Rubin "Hurricane" Carter, the wrongfully imprisoned boxer who inspired Bob Dylan's 1975 song "Hurricane," died Sunday morning at the age of 76. As the New York Times reports, Carter had been suffering from prostate cancer and died in his sleep at his home in Toronto.

As Dylan chronicles in his song, Carter was a charismatic up-and-coming middleweight contender when in June 1966, he was convicted of fatally shooting two men and a woman, who were white, at the Lafayette Grill in Carter's hometown of Paterson, New Jersey.

Carter, who had a prior criminal record, and his friend John Artis were pulled over that night after the shooters were identified as two black men. Although the surviving victim could not identify the two men as the shooters, and despite a grand jury's refusal to indict them, both ben were given life sentence from an all-white jury after two career criminals admitted to witnessing the incident.

Carter wrote about his plight while in prison. He sent his 1974 autobiography, The Sixteenth Round: From Number 1 Contender to #45472, to Dylan, who soon visited Carter in prison.

Outraged by the injustice and inspired by Carter's story, Dylan wrote the eight-minute narrative song to support the men. The epic track ended up on his album Desire, and he featured it heavily on his Rolling Thunder Revue Tour, including a show at the New Jersey prison where Carter was being held. The Revue, which also featured Joni Mitchell, Allen Ginsberg, Joan Baez and Roberta Flack, held a benefit concerts to raise money for Carter's legal defense.

During this time, the two criminal witnesses eventually admitted to being pressured into falsely identifying Carter and Artis in return for leniency in their own cases. Finally, the New Jersey Supreme Court overturned their guilty convictions in 1976 and ordered a retrial. However, during the second trial, one of the witnesses went back on his recantation, and the two men were found guilty once more.

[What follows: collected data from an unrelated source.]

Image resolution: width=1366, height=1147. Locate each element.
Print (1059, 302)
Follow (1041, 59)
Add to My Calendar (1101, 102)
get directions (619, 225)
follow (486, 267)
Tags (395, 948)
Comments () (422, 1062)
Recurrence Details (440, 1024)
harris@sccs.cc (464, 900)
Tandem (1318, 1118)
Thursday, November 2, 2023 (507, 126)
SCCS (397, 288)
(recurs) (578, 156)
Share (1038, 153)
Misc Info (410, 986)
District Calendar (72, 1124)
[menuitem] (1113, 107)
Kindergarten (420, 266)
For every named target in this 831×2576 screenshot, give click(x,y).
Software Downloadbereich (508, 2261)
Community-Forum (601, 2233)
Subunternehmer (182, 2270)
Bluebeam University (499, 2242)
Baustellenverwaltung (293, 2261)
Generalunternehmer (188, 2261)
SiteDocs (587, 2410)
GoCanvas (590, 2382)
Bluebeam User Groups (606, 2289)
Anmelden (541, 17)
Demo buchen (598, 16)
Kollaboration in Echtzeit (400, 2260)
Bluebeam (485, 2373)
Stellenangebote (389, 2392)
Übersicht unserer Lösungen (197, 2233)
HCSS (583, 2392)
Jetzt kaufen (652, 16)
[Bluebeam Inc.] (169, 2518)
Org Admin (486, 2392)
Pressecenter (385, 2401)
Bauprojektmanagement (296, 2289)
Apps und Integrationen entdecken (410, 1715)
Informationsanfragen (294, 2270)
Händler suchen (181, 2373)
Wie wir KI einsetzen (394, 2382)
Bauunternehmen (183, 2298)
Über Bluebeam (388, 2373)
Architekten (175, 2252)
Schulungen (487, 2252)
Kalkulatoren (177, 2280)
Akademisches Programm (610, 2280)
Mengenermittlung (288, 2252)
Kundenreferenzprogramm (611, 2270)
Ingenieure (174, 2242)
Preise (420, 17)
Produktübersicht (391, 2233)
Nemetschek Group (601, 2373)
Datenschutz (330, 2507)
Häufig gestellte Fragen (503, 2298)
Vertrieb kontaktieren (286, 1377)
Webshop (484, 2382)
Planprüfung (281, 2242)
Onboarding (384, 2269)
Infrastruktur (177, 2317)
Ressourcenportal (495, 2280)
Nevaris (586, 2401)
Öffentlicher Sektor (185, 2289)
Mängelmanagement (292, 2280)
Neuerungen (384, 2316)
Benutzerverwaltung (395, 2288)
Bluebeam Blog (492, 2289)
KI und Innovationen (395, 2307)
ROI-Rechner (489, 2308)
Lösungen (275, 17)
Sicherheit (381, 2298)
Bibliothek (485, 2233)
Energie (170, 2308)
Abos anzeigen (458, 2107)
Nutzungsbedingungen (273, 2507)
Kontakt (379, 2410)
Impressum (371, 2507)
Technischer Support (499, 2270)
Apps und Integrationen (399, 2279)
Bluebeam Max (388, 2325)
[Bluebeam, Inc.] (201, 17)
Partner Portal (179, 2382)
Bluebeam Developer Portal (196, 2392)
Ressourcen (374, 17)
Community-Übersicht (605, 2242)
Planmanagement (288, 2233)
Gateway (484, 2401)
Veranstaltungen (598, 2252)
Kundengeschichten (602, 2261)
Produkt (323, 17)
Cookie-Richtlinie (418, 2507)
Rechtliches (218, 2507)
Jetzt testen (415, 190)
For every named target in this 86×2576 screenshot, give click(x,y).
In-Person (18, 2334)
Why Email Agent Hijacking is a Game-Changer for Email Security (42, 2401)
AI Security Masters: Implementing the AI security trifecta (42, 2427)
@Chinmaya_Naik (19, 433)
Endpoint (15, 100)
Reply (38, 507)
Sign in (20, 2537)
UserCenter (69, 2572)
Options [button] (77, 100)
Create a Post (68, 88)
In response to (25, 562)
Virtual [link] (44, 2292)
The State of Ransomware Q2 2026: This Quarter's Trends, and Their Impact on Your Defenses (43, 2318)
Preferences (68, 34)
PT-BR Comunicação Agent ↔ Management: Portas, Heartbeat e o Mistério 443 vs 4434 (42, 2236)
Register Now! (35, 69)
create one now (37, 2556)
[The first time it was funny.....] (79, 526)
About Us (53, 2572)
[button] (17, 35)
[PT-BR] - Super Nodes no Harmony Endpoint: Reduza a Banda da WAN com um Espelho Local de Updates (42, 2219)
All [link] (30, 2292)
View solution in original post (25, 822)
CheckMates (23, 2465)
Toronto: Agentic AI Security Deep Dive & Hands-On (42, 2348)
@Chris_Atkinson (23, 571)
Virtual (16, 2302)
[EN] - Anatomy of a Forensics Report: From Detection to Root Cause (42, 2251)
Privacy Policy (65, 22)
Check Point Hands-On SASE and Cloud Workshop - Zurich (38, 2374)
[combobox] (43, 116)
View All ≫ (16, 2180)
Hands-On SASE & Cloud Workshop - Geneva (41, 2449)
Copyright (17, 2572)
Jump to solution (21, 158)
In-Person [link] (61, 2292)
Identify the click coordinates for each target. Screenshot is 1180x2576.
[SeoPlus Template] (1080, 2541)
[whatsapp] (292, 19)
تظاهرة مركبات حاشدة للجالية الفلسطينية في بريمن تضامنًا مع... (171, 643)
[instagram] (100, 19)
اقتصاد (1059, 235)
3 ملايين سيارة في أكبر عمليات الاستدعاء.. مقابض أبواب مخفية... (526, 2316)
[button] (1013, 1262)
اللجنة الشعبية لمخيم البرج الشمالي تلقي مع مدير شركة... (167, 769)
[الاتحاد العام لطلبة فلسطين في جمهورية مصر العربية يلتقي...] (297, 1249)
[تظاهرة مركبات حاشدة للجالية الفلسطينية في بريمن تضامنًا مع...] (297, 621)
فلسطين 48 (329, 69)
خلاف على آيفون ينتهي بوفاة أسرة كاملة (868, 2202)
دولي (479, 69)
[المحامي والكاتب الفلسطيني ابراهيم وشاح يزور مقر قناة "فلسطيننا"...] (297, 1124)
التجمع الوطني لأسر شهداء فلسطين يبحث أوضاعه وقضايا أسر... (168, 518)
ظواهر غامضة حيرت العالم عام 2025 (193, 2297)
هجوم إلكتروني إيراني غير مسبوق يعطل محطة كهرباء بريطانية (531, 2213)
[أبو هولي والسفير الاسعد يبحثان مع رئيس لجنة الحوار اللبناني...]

The case became highly publicized, and after nine years of appealing their case, a federal court tried the Carter again in 1985 (Artis had been released on parole four years prior). The judge ruled that the prosecutors had "fatally infected the trial" by promoting "an appeal to racism rather than reason and concealment rather than disclosure."

The conviction was overturned, Carter was set free, and the charges were formally dismissed in 1988.

Following his release, Carter became an activist for criminal justice causes. In the weeks before his death, he campaigned for the exoneration of David McCallum, a Brooklyn man convicted of murder who had been in prison since 1985.

Carter published an opinion article on February 21, 2014 in The Daily News, headlined "Hurricane Carter's Dying Wish." He requested that McCallum "be granted a full hearing" by Brooklyn's new district attorney, Kenneth P. Thompson. "If I find a heaven after this life, I'll be quite surprised," he wrote. "In my own years on this planet, though, I lived in hell for the first 49 years, and have been in heaven for the past 28 years. To live in a world where truth matters and justice, however late, really happens, that world would be heaven enough for us all."